Pınar Demirel: 'Değişim'i ile ilham veren, takip edilesi bir kadın!
İlk Şarkılar'ın ilk solisti
Sanata olan ilgisi artarak devam etti
Onlarca ustayla birlikte çalışma şansını yakaladı
90'ların sonuna doğru Almanya'da Yılın Sanatçısı Ödülü'ne layık görüldü
İkizlerini dünya getirdikten sonra prodüksiyon sektörüne atıldı
"Gitmeseydin ya" isimli şarkısının çalışmaları bundan tam bir sene önce başladı
Değişim: Pınar Demirel’in kendi ifadesiyle değişim hikayesi
Her insanın bir hikayesi vardır. Kiminin inişli çıkışlı, kiminin düzenli... Kimi baştan bilir ne istediğini, kimi hep arayış ve sorgulama peşinde. Ben sonuncu kategoriye aitim. Bu, benim hikayem.
Adım Pınar Demirel, 42 yaşında, iki çocuk annesi ve müzisyenim. 2013’te yıllar sonra ilk kez tekrar İstanbul’a geldim. Piyasaya bakmak, neler yapılabilir diye araştırmak amaçlı, iki haftalık bir ön teftiş. 2014’e kadar düşündüm ve küçük giriş katı bir daire tuttum.

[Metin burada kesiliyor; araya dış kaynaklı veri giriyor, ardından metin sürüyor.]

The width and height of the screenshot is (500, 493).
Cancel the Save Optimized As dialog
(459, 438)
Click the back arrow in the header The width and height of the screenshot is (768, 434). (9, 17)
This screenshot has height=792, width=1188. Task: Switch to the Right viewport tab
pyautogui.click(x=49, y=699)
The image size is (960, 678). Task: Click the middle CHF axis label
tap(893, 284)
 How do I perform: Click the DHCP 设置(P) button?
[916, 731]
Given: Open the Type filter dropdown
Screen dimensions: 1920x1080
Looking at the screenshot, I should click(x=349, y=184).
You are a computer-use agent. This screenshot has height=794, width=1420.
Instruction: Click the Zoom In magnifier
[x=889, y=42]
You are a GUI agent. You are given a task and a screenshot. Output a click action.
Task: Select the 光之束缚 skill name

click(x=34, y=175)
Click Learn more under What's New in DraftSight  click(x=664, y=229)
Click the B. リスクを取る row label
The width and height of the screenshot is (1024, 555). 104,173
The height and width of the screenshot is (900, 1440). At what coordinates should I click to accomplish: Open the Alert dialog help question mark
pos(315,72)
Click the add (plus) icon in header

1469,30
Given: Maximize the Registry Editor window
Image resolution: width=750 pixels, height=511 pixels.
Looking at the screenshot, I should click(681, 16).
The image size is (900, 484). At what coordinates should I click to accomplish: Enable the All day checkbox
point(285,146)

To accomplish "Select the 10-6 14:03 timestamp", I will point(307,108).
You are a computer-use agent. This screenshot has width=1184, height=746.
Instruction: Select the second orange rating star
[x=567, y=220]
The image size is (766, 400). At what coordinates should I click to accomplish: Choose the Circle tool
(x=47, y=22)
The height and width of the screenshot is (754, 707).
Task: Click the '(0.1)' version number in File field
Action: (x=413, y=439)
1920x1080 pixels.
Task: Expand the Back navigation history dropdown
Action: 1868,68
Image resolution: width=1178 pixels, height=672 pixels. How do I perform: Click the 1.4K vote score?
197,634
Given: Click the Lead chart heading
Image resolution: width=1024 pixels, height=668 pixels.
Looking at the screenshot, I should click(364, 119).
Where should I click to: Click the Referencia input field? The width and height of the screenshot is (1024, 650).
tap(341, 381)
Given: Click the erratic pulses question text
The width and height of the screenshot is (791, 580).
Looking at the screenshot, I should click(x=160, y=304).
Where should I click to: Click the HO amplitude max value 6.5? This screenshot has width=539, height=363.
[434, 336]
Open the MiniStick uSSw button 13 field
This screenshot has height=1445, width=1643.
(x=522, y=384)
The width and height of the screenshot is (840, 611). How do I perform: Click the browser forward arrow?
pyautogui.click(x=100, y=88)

Bu süre çocuklarımdan ayrı geçti. Onlar Antalya’da, ben İstanbul’da… İnsanlarla görüşmeye başladım. Şehirde dolanıp durdum. İstanbul’dan ayrı olduğum süre boyunca kim neler yapmış, nasıl değişimler olmuş görmek istiyordum. Evin sessizliği üzerime geliyor, beynimdeki sesler kaosu rahatsızlık veriyordu.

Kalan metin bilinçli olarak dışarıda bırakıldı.